First, it’s not that new. Over at the Leadership Institute, we’ve been talking about this book for years to everyone who will listen. College Republicans, libertarians, independent groups, and everyone in between have literally had copies of Rules for Radicals thrown at them (in the link I just found, I’m pretty sure I was the “provocative presentation” mentioned earlier). I was giving a speech to Eagle Forum not long ago singing the praises of Alinksy and heads were nodding all around the room in recognition. The “movement” (such as it is) is not that big, and Alinsky is common knowledge to just about everyone involved. This hasn’t come out of nowhere. More importantly, the connections of mainstream Democrats like Hillary Clinton and Community Organizer in Chief Barack Obama to Alinsky have forced the existence of professional agitation into the awareness of even the most dimwitted conservative.
The second point is the leftist’s claim at the end of the article that conservatives are misinterpreting Alinsky because he wasn’t actually out to destroy the system. This is a complete lie. The idea of overwhelming the system — deliberately — to break it is straight out of Alinsky. Not only that, it was actually executed, and caused enormous damage to this country.

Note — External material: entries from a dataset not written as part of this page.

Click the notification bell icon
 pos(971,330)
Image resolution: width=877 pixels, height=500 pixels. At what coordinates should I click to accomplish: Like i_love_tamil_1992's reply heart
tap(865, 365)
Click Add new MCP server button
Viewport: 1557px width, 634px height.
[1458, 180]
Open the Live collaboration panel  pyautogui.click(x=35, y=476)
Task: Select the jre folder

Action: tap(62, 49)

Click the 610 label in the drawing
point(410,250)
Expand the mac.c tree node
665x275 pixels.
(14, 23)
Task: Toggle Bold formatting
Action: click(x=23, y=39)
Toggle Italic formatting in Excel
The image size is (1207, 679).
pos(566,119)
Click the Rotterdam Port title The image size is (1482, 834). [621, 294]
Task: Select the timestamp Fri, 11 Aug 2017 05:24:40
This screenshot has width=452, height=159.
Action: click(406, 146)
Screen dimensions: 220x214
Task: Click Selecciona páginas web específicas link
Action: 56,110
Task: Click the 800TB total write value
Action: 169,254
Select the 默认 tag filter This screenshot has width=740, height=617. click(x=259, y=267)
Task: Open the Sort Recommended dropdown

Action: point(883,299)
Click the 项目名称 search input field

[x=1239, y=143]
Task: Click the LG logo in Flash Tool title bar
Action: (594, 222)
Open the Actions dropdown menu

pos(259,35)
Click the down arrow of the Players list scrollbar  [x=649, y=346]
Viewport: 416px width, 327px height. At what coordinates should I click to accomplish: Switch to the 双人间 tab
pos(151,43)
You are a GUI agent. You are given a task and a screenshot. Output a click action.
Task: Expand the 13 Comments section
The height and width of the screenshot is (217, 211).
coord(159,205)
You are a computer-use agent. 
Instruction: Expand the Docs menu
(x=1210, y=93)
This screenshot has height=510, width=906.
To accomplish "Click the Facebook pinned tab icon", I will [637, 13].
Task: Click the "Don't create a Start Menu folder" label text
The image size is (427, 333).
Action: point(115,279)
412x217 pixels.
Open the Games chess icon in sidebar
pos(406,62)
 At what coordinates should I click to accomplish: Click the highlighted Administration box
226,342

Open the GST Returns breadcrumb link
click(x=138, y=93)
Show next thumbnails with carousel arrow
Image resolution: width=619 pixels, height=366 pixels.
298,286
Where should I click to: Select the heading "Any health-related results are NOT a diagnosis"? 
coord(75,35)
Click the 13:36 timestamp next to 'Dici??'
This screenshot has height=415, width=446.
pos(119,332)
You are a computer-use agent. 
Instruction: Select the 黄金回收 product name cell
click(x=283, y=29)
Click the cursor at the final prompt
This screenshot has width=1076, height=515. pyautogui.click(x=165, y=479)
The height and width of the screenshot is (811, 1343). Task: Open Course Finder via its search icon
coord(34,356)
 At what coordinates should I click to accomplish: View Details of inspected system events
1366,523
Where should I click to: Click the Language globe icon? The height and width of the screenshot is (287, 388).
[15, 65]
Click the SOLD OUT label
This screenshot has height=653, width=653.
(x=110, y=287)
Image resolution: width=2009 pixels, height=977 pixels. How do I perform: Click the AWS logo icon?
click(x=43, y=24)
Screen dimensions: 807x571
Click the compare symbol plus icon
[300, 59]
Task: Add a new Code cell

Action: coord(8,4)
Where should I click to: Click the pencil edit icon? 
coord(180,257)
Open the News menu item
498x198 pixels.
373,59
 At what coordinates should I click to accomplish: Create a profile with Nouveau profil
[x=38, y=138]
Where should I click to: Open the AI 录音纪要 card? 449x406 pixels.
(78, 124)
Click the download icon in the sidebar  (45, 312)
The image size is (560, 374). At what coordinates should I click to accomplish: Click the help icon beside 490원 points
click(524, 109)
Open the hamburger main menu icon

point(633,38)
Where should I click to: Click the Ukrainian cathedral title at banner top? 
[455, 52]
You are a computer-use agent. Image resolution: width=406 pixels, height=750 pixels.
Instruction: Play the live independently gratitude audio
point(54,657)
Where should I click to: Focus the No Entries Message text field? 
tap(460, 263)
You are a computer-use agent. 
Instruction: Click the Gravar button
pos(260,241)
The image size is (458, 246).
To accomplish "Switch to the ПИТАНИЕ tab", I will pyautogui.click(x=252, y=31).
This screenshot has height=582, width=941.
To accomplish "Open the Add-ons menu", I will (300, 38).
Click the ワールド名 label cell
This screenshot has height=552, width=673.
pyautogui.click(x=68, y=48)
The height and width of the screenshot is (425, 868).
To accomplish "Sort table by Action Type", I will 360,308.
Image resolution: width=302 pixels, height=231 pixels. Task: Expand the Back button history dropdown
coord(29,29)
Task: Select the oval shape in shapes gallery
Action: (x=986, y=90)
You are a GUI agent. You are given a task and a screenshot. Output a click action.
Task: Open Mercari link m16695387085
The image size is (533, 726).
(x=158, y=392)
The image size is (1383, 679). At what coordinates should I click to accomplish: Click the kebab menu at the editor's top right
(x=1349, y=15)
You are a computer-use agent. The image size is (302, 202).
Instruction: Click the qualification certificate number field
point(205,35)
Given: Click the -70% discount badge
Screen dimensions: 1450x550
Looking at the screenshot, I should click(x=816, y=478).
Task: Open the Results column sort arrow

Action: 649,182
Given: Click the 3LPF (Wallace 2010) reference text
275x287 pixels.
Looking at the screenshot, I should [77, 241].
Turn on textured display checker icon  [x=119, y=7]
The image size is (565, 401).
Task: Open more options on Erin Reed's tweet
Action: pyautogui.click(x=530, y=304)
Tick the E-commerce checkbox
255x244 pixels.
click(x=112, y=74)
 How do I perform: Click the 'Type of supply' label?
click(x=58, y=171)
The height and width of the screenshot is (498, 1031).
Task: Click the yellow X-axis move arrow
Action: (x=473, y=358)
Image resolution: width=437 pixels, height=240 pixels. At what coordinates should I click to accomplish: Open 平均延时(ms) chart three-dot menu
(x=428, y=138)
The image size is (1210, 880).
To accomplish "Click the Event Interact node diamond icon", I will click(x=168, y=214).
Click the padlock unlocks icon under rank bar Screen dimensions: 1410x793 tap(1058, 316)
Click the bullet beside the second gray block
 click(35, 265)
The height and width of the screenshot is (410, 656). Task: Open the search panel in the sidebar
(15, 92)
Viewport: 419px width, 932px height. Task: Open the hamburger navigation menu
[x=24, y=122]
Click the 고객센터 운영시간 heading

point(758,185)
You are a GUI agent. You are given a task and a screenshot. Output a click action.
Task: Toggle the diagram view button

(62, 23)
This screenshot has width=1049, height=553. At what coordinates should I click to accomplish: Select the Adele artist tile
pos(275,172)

Current day left wing alliances with business and government officials do not show the practical side of the Left. They instead show what I’ve argued before — the Left IS the system and right wingers are starting to get that.
Conservatives are mobilizing, not on behalf of rich corporations (many of whom would gain from Obamacare and who are spending money to defend it) but in defense against a system that actively seeks to economically ruin them and drive them out of political life. It’s simply hilarious that well dressed protesters with wonkish grievances about health care somehow remind our political overlords of the Sturmabteilung. It is infinitely more amusing that unions (!) are complaining about thuggish tactics at meetings, even though it seems to be the unions who are committing actual violence.
Conservatives should take heart from the fear that these actions strike in the Left and ignore the fussing from within their own ranks. As Alinksy himself said, “Change means movement. Movement means friction. Only in the frictionless vacuum of a nonexistent abstract world can movement or change occur without that abrasive friction of conflict.”
The conservatives who want to somehow win this thing without getting anyone upset should sit down and send angsty emails to Andrew Sullivan. We’ll cut their damn taxes for them when it’s over.

User Comments
Ben Wetmore
August, 2009
This is a shitty article, if for no other reason than, continually, every fucking conservative from Phyllis Schlafly to whatever foreigner writing about America at National Review talks about Alinsky but it is always abundantly clear that they have never read a single word the man says. Quoting bits and pieces out of context is simply insufficient. Hillary wrote her thesis on the man’s tactics, which represents some fundamental familiarity with his actual thoughts, and not just the superficial issues at stake.
For Christ’s sake, if we’re going to keep referencing Alinsky, could we at least get to the point where we’re ever seriously discussing his ideas, tactics and how to put them into action so that ‘conservatives’ can win something for once?